This operational and financial momentum will also carry into 2023. I will hold off on detailed line item guidance today since we’re still integrating the recent acquisitions of RimRock and Validus into our capital allocation process. However, I can confidently say that our Delaware asset will continue to be the focal point of our capital program, and we’re focused on designing a plan with consistent activity levels that delivers the right balance between returns, capital efficiencies and free cash flow.

With the benefit of acquisitions, we do expect to grow production in 2023. However, compared to fourth quarter exit rates, our volumes in the upcoming year are likely to be in the bottom half of our targeted growth range of 0% to 5%. The capital activity levels required to sustain production at these levels will be similar to the program we’re deploying in the fourth quarter of this year.

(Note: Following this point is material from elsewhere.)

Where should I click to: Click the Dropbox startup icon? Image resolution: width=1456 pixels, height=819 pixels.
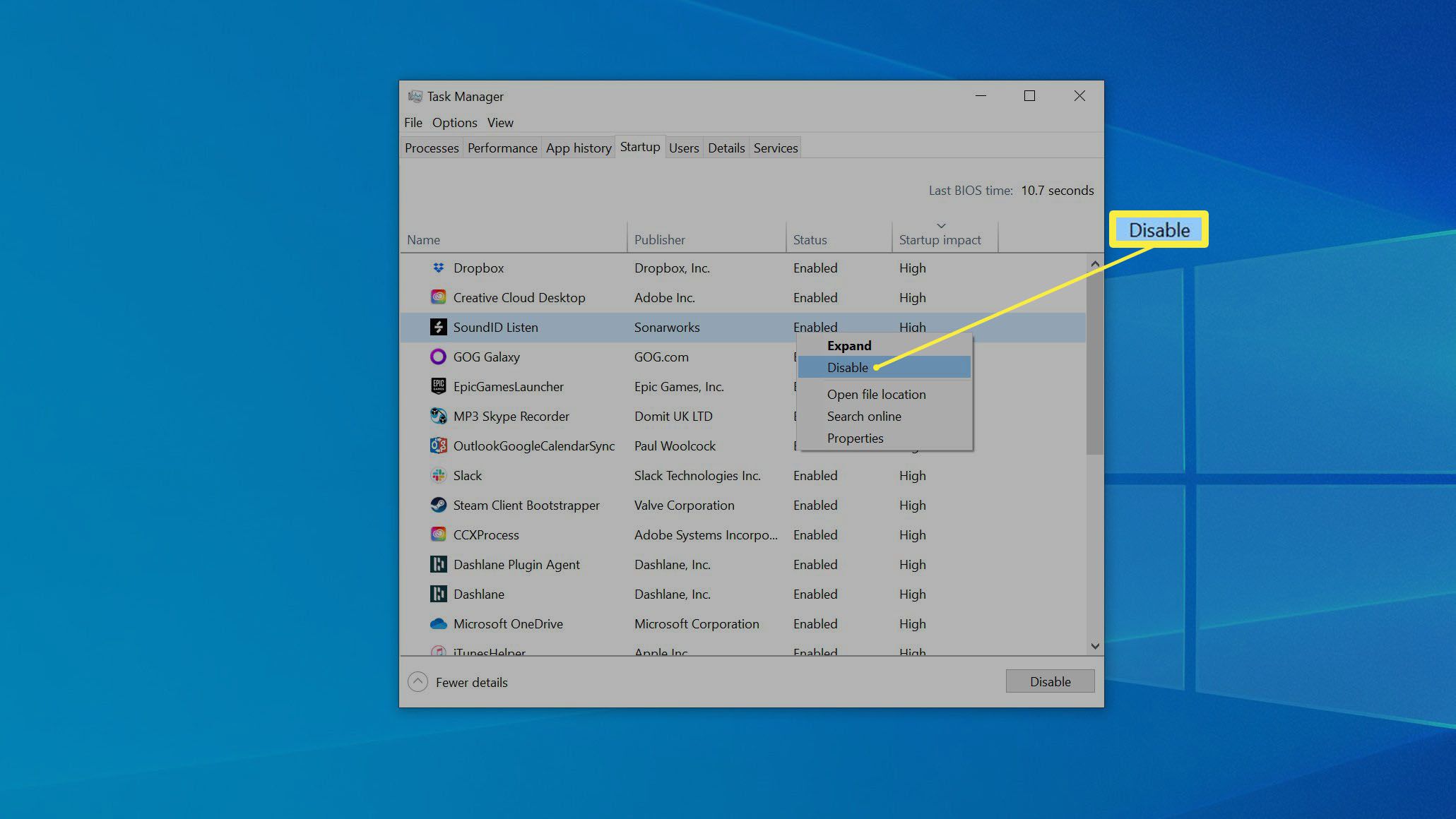pyautogui.click(x=438, y=267)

Although we could pull back on less efficient rigs when considering the incremental activity we’ve recently added in the Delaware, we still expect to experience some additional upward pressure on costs as contracts refresh, especially in the second half of the year, but price discovery is still ongoing and very sensitive to industry activity levels and commodity pricing. We will provide official guidance in February, but I’m confident that 2023 is going to be another great year for Devon as we are well positioned to generate substantial free cash flow and execute on all facets of our cash return model.

With that, I will now turn the call over to Clay to cover our operational highlights.

C
Clay Gaspar
COO

Thank you, Rick, and good morning, everyone.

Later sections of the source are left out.